3. According to Richard the public rehearsal room in the new centre will likely be viewed as a second performing room, however as the Extensions dance group and possibly others have, and will ask for permanent bookings in the public rehearsal room, its use as a performance room appears limited.
 
4. At the moment we have two performing venues in the city in the Old Magistrate’s Court and the School of Arts Theatre. There is concern voiced that with the building of the Arts Hub we might lose access to these venues for the arts. We propose that at least one of these venues is kept open as a rehearsal and performance venue to cope with the overflow from the new centre.
 
5. The Music Centre requires a big room (seating up to 300) perhaps only three or four times a year. It requires a small room, seating up to 100, about 40 times a year. The Music Centre is typical of many small performing organisations in having very limited budget to give to venue hire. We are however rich in invention and are able to make do with basic facilities.

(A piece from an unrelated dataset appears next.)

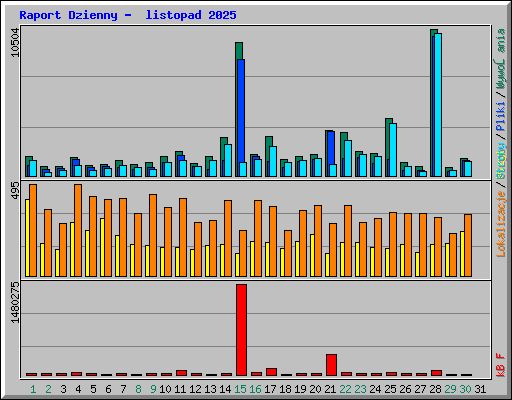The height and width of the screenshot is (400, 512).
Task: Click day 1 on the date axis
Action: pos(33,389)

We propose that the Arts Hub has a permanent second, small performance theatre (seating up to 120) available at a nominal rent - so it is competitive. It does not require lighting or PA as we, and other groups in a similar position, can supply our own. We propose that this second performance venue is not made available for evening rehearsals, as it would dramatically limit its availability for performance.
 
6. A further, and better alternative would be retaining the School of Arts Theatre as a reasonably priced performance and rehearsal venue. It might also retain its office space for lease to local performing arts organisations who either cannot fit or do not choose to move to the new Arts Hub. This building has huge potential as a small performing, rehearsal and teaching facility for the arts. Given the stopping of tertiary instrumental teaching in Music at the university there is an even greater need for Council to look to ways of encouraging music (and theatre) education in the city. Perhaps viewing the School of Arts as an academy for groups committed to performing arts education would be a great way forward. Why not a School of Performing Arts for the city!
 
7. The Board of the Music Centre has heartily endorsed the Music Centre’s new Musician Residency program, beginning with
40 Days in the Tropics in 2007, as the backbone of our commitment to the development of music in Townsville. Bringing outstanding musicians to Townsville for week to 10 day long residencies, is a positive way to counter the dearth of music teaching at the highest level that we now face in the city. A School of Performing Arts venue, giving these artists somewhere to teach and perform while here would be a major support of our initiative.
 
8. As the new Arts Hub is committed to the presence of resident companies representing theatre and dance, perhaps the retaining of the School of Arts Theatre as primarily a music building would make a lot of sense. Aside from the Music Centre, the AFCM, Concerto and Vocal Competition and Barrier Reef Orchestra could make great use of such a facility. The recently formed North Queensland Academy of Strings which held its inaugural “Strings in September for 10 days in 2006, will now continue this event every September school holidays. It might also welcome such a facility, as would any number of jazz, choral and concert band organisations.
It does not require a great deal of imagination to see that the present School of Arts could easily add music practice/rehearsal rooms to the old stage and add a few more elsewhere in the building. Without a lot of effort, a building committed to music performance (requiring a small to medium venue) and music development, could appear in the city.
 
We would be happy to further discuss any of the above thoughts with yourself and other Council staff.